Under-pressure local companies — reeling from myriad problems which include having to deal with soaring production costs — have rejected demands by unions to pay their employees in United States dollars.
The demands to have employees paid in hard currency comes as Zimbabwe is experiencing a severe economic crisis — characterised by acute shortages of foreign currency which have in turn led to shortages of drugs and basic consumer goods.
“Our position as employers is that every competent employer wants to do the best they can for their workers.
“However, and in this situation that we find ourselves in, it would be hard for all employers to do so, except for exporters who are able to get their returns in foreign currency.

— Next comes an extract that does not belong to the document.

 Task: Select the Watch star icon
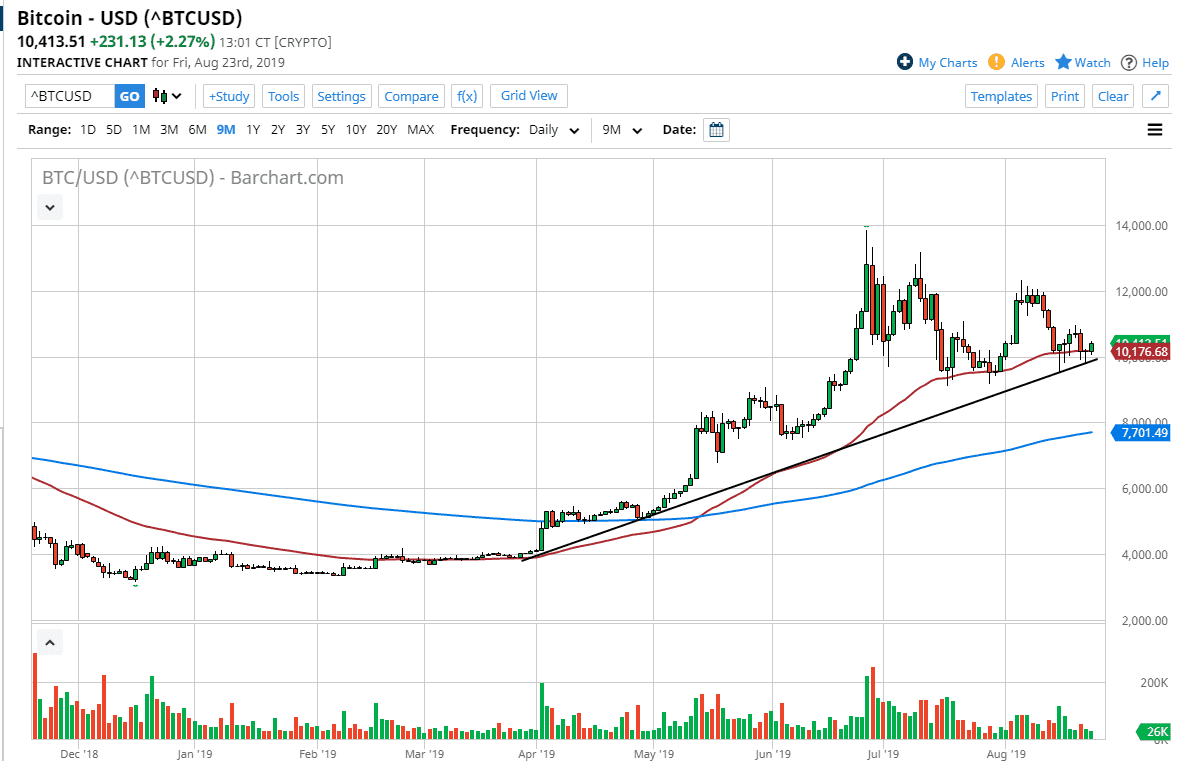point(1064,62)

“If I am selling on the local market and being paid in bond notes, how on earth do I get the US dollars to pay my workers with,” John Mufukare, the executive director of the Employers’ Confederation of Zimbabwe (Emcoz) told the Daily News yesterday.
“Let it be up to each enterprise to discuss with their workers about this and find out whether they can pay in foreign currency or not,” he added.

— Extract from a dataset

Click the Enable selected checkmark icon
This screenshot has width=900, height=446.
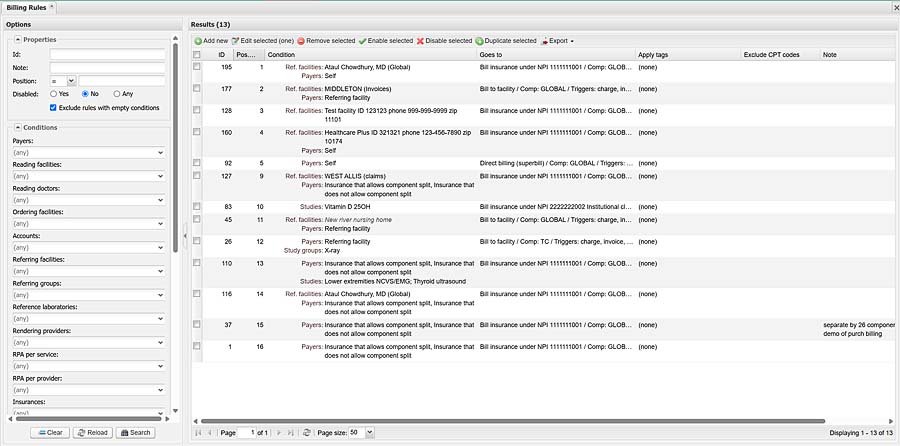point(362,41)
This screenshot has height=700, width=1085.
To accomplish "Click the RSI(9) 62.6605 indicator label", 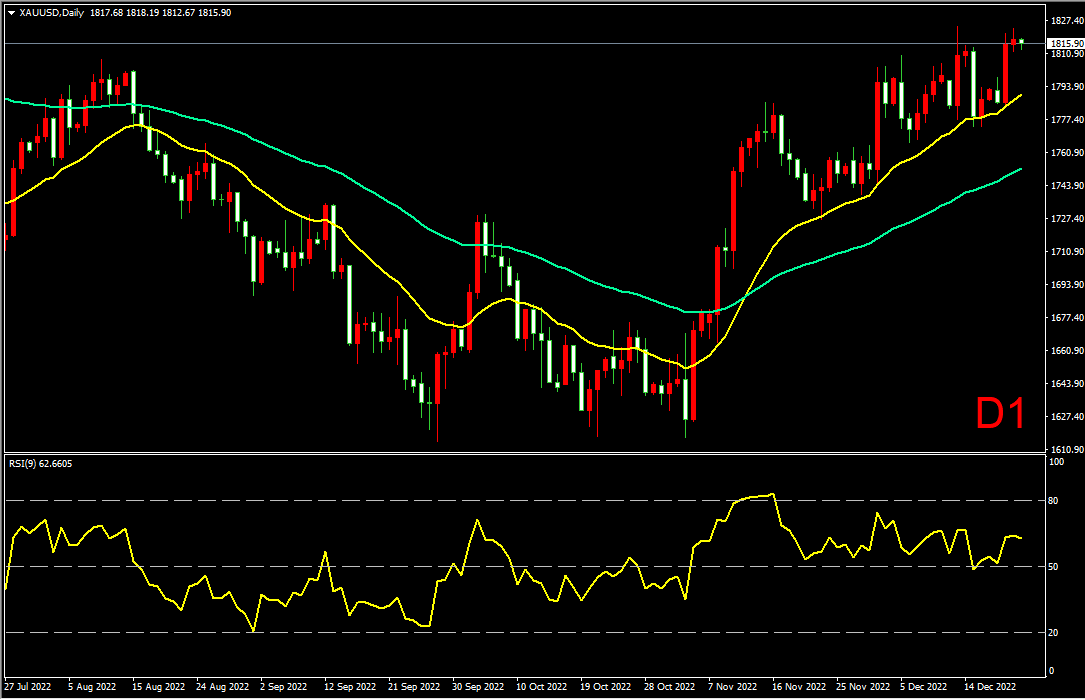I will pos(40,464).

But workers’ representative body, the Zimbabwe Congress of Trade Unions (ZCTU), is demanding that all workers be paid in US dollars despite the current economic challenges.
ZCTU president Peter Mutasa said yesterday that workers no longer wanted to be paid in bond notes and RTGS transfers.
“We have always been consistent that we do not want bond notes and this is a continuation of our demand.
“The call is now more urgent because workers are losing out and prices have skyrocketed and most goods and services are now charged in US dollars,” Mutasa told the Daily News.
Zimbabwe is currently in the grip of a huge economic crisis which President Emmerson Mnangagwa and his government are battling to get on top of — as their new policy measures have not found resonance with long-suffering Zimbabweans.
Zimbabwe adopted a multi-currency regime in 2009 during the short-lived but stability-inducing GNU which ousted former leader Robert Mugabe entered into with the late popular opposition leader, Morgan Tsvangirai, to end a political crisis that had stemmed from the hotly disputed 2008 presidential elections.
However, since the end of the GNU in 2013 and the removal of Mugabe from power last year, the government has yet to find the right formula to end shortages of foreign currency and to re-invigorate the sickly local economy.